(INPUT FOR THIS TASK Opens)

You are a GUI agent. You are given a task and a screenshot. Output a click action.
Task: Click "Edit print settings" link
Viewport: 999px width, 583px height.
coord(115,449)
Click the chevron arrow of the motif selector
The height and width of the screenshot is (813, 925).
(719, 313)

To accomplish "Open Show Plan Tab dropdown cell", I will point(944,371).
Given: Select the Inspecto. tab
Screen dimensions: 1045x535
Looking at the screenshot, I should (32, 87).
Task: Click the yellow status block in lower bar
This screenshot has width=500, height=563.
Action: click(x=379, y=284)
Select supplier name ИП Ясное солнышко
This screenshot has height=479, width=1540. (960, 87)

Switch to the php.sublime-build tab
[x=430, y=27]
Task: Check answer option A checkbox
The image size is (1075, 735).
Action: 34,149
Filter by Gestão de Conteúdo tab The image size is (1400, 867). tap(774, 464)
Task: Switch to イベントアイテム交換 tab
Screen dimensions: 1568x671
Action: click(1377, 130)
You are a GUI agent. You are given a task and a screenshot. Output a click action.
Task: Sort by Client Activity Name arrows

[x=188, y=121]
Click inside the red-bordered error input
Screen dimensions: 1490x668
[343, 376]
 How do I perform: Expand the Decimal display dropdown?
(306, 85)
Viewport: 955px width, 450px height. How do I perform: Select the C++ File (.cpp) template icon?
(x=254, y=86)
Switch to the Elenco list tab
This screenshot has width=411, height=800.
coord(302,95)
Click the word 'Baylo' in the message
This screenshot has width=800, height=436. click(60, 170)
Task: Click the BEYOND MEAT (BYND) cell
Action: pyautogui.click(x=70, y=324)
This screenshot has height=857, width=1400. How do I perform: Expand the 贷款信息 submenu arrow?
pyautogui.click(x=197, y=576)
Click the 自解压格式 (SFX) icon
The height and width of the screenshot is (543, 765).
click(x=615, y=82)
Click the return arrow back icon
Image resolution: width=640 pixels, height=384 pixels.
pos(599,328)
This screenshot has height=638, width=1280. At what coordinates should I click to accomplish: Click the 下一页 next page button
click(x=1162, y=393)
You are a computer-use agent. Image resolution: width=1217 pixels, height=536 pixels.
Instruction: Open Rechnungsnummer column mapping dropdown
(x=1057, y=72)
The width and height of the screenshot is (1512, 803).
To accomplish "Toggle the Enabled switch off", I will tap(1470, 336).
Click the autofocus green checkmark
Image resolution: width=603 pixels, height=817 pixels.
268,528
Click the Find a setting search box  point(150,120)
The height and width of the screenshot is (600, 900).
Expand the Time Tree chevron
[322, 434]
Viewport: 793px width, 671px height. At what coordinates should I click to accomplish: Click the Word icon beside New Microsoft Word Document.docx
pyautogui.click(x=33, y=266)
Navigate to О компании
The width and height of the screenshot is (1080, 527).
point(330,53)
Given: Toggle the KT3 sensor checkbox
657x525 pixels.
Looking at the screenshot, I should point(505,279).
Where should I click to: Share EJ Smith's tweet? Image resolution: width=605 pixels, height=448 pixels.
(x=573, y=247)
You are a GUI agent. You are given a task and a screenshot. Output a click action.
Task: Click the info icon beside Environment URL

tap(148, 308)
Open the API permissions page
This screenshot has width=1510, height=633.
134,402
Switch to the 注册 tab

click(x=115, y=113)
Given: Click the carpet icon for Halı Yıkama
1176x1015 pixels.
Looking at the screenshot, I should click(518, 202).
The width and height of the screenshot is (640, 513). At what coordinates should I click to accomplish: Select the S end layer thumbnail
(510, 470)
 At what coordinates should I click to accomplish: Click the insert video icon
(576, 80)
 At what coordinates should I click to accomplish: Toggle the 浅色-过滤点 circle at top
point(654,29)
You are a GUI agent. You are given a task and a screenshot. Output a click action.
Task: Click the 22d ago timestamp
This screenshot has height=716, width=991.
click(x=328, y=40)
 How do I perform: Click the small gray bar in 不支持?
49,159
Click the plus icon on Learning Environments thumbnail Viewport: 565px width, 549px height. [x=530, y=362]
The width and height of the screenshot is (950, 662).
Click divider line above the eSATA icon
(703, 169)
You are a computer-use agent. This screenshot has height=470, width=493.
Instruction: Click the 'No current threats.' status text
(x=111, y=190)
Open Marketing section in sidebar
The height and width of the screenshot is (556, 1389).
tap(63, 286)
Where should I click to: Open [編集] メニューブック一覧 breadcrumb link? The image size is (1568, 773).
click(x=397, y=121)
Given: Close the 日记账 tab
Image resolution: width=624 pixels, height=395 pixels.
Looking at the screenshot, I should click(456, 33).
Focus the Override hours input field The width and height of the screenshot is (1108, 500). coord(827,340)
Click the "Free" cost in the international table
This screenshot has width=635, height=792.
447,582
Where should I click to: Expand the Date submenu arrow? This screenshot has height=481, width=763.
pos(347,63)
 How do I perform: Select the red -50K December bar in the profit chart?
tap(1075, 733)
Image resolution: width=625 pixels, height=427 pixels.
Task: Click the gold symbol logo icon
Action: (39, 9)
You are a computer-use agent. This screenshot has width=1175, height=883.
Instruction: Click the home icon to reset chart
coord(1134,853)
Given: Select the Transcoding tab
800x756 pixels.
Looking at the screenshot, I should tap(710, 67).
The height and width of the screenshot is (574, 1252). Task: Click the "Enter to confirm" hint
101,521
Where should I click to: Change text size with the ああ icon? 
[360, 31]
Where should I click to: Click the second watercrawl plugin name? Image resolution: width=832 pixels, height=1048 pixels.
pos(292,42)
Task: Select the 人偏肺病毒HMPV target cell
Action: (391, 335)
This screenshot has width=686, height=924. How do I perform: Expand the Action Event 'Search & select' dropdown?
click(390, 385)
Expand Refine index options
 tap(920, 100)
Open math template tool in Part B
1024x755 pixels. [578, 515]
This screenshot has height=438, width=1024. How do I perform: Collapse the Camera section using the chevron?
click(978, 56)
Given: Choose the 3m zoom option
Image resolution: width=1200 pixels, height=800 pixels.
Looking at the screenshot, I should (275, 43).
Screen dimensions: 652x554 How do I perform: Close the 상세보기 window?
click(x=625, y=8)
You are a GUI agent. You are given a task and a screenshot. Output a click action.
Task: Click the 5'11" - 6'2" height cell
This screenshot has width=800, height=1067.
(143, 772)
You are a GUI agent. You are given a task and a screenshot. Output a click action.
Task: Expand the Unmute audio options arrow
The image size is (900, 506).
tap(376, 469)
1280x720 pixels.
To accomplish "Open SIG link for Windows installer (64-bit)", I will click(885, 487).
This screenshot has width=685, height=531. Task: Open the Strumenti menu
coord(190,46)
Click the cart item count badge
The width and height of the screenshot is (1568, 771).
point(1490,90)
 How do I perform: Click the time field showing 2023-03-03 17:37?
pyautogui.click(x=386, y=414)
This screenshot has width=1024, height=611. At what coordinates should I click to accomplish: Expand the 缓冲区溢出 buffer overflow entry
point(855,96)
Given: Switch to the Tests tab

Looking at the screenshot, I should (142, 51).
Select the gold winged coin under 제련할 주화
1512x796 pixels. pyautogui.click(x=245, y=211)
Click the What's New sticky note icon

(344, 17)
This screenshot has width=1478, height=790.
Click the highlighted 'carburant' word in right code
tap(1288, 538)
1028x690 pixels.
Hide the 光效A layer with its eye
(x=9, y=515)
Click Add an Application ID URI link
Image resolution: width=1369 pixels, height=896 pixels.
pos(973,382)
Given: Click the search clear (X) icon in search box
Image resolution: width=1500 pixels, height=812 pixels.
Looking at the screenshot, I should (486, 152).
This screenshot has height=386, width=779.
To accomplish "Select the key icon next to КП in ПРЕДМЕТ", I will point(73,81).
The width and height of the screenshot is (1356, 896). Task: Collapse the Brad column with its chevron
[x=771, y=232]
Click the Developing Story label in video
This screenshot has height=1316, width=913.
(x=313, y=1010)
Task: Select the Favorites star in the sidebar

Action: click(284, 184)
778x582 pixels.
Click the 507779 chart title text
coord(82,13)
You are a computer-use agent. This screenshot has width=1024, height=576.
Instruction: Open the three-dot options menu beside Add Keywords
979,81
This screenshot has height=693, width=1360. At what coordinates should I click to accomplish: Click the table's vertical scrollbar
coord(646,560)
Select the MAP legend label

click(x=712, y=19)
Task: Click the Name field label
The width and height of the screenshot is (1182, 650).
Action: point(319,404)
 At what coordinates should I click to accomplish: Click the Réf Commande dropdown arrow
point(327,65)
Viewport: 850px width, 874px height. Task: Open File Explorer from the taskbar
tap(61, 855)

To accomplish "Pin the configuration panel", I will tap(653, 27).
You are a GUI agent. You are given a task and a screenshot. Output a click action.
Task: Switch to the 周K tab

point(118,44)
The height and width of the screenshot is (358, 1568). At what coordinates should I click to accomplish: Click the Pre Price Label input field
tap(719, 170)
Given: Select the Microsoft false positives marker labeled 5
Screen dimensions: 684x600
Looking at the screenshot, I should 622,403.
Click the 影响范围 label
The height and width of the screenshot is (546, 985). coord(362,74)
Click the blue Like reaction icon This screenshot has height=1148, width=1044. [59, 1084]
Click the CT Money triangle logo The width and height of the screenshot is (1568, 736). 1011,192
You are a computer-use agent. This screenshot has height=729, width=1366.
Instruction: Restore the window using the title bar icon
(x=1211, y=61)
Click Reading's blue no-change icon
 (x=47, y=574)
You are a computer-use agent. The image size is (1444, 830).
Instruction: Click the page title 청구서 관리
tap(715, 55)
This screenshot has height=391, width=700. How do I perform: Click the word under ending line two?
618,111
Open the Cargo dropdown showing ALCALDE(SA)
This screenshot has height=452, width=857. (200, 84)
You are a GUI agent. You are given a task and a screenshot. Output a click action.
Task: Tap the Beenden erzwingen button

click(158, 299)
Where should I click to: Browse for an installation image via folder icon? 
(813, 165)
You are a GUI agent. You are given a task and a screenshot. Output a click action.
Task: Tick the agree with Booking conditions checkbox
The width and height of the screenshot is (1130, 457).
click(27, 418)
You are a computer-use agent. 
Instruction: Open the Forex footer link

(INPUT FOR THIS TASK Closes)

→ YOUR TASK
The line above containing "This screenshot has width=1024, height=611.", the line containing "1028x690 pixels.", and every line between them are to be transcribed exactly; no other line is wanted.

→ PROBLEM SOLUTION
This screenshot has width=1024, height=611. At what coordinates should I click to accomplish: Expand the 缓冲区溢出 buffer overflow entry
point(855,96)
Given: Switch to the Tests tab

Looking at the screenshot, I should (142, 51).
Select the gold winged coin under 제련할 주화
1512x796 pixels. pyautogui.click(x=245, y=211)
Click the What's New sticky note icon

(344, 17)
This screenshot has width=1478, height=790.
Click the highlighted 'carburant' word in right code
tap(1288, 538)
1028x690 pixels.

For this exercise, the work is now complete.